Use instancing for sprite rendering #8872

opstic · 2023-06-17T18:43:36Z

Objective

Improve sprite rendering performance

Solution

Store per-instance data instead of 6 vertices to the vertex buffer and change the VertexStepMode to Instance.
This allows for less data being transferred.
Originally, 1728 bits (216 bytes) had to be transferred to the GPU for each sprite.
Now, only 768 bits (96 bytes) are needed per-sprite.

Performance

(Sprite size set to 0.01 to minimize sampler performance impact, buffer size captured from Intel GPA)

10000 sprites in bevymark
Original: 2150408 bytes transferred per frame, 145-147 fps.
Instanced: 960004 bytes transferred per frame, 158-161 fps.

mockersf · 2023-06-22T10:50:55Z

there are FPS regressions for me on both bevymark and many_sprites:

many_sprites from ~820 fps to ~760 fps
bevymark -- 1000 100 from 45 fps to 39 fps

Elabajaba · 2023-06-25T20:09:09Z

This is (surprisingly) faster on my system. (for bevymark, I'm seeing slightly better minimums, and ~112fps average vs ~90fps average for our current batching, for many_sprites perf is the same).
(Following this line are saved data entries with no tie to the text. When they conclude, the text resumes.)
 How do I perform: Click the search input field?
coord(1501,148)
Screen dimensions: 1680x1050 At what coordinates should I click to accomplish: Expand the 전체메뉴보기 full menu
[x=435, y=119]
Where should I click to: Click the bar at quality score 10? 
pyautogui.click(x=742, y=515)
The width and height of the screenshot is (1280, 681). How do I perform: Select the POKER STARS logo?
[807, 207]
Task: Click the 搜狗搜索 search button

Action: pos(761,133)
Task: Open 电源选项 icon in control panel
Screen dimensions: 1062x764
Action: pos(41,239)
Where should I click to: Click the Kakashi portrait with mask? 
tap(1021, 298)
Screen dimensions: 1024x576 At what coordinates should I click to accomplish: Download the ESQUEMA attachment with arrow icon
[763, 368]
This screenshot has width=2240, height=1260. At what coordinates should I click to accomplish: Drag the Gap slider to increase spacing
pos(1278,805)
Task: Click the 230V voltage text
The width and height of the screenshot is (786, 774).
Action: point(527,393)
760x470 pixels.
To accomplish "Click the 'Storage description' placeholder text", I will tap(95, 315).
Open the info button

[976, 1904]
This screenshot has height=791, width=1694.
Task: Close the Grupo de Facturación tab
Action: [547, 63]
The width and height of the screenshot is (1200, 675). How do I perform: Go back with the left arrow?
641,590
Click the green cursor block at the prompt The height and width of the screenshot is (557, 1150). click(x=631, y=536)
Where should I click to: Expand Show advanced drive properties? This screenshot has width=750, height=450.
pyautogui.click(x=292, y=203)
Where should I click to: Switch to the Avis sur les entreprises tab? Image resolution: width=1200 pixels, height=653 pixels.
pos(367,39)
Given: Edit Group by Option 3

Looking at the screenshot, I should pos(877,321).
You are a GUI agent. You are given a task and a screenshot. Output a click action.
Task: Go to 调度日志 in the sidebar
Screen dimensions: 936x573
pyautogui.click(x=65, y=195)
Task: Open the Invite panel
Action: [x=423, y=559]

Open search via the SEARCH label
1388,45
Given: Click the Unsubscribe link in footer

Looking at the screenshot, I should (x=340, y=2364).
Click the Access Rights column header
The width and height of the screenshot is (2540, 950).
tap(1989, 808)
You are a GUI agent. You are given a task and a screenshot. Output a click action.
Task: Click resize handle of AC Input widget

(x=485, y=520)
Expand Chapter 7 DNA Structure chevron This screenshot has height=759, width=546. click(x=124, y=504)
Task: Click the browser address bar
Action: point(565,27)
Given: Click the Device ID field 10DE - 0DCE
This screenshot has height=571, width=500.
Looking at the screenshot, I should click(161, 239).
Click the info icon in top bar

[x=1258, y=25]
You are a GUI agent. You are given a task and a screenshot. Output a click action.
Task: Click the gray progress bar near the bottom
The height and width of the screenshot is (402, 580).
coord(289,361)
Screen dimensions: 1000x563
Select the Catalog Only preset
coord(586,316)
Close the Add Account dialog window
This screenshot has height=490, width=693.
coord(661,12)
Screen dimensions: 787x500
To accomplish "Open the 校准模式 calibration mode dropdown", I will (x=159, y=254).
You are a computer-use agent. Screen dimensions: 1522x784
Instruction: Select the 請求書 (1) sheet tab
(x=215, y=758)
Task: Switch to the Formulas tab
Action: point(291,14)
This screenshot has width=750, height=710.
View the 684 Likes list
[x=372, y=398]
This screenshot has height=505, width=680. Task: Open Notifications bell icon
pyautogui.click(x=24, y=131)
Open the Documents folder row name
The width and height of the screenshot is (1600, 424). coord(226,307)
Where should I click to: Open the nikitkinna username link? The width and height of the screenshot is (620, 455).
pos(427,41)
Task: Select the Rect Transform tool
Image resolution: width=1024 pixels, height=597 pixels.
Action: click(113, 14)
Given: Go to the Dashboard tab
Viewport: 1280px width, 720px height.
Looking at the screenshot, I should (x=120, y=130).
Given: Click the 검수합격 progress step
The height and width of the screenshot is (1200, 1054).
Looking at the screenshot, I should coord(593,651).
The old wisdom was that you want to use batching for sprites because you're drawing quads, and GPUs run wavefronts of 32-64 vertices (so you end up with very low utilization per wavefront). However, these days (some? AMD, maybe Nvidia, others idk) GPU drivers can merge instances into wavefronts. (but sometimes it merges and it's still slow? idk)

Basically, need people to test this on a bunch of different hardware and check wavefront occupancy to figure out who does merging and who doesn't and if we're okay with the performance tradeoffs. (or maybe even have both paths, but have it be an option?)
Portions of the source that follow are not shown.